Saturday, July 01, 2006

Affirmation

Maybe the challenge I have reading self-help books stems from the fact that I wrote one when I was in ninth grade. To be more precise, I didn't know that I was writing anything but "The Great American Novel" (as I so precociously titled my tome). I wrote it as a response to years of humiliation and abuse by my peers, and I expected that only one or two people might read it. As it turns out, I ended up with a readership of a dozen or so - which seemed profound to me since I couldn't imagine anyone else having interest in my insecurities.
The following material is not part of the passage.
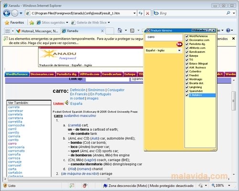This screenshot has width=239, height=191.
Task: Open the Sinónimos link for carro
Action: click(x=96, y=90)
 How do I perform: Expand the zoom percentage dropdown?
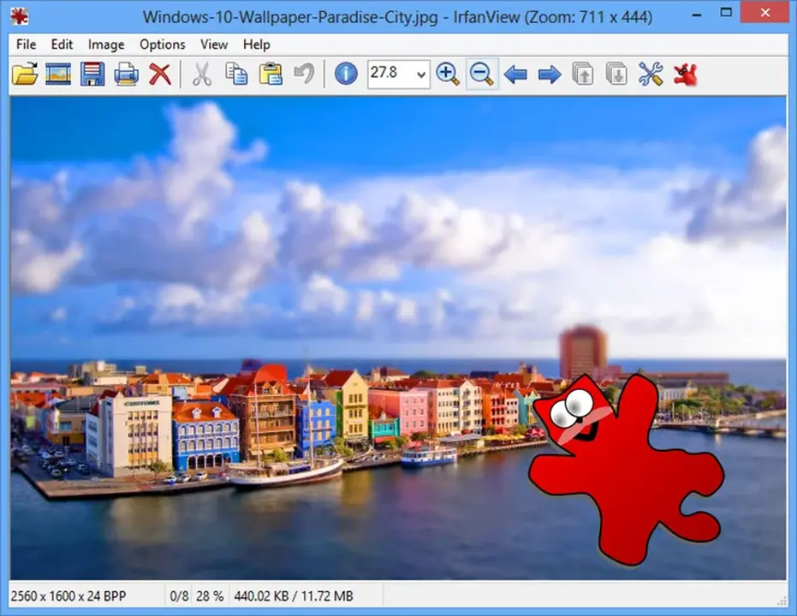[420, 74]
I couldn't imagine anybody else poring over forty-two handwritten pages, unless they were mentioned by name. Since I used "Harriet The Spy" as one of my inspirations, there were plenty of names. The trouble was that I had it in my head that I was equipped to judge the characters and motivations of my peers - all of them. To this end, I employed the literary device of a " Voice From The Great Beyond." The Voice said all the things I would never write, much less say, myself. Chief among the Voice's observations was the distinction between "real" and "plastic" people. Once the details of my "novel" got out to my circle of friends, they all clamored after me to be told if they were one or the other. I didn't have the heart to tell them that anyone who bothered with such a distinction was obviously "plastic." In this way I became something of a guru, an oracle to pubescents. I held impromptu "counseling sessions" for those who hoped to find favor in the eyes of the Voice from Beyond. I usually ended up crushing their self-esteem, and they thanked me for it.
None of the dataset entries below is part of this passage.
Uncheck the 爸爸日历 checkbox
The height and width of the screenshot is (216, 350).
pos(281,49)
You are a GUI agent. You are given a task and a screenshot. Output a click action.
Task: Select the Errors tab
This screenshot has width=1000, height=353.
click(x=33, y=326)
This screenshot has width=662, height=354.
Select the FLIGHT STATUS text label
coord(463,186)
Three months later, I attempted a sequel to "The Great American Novel." In it, I threw the curtain back and revealed the sad little man at the controls of the Great and Terrible Voice. What did I know? I was fifteen. Unfortunately, not everyone who read the first one got to see the second, and consequently there may be people out there in their forties, living their lives based on some wild notion I had before I learned how to drive. If this is the case, and you're just finding out not that I am not all I made myself out to be, my apologies. Please return to your life and know that, real or plastic, The Voice From The Great Beyond wants you to know that you're fine, just the way you are.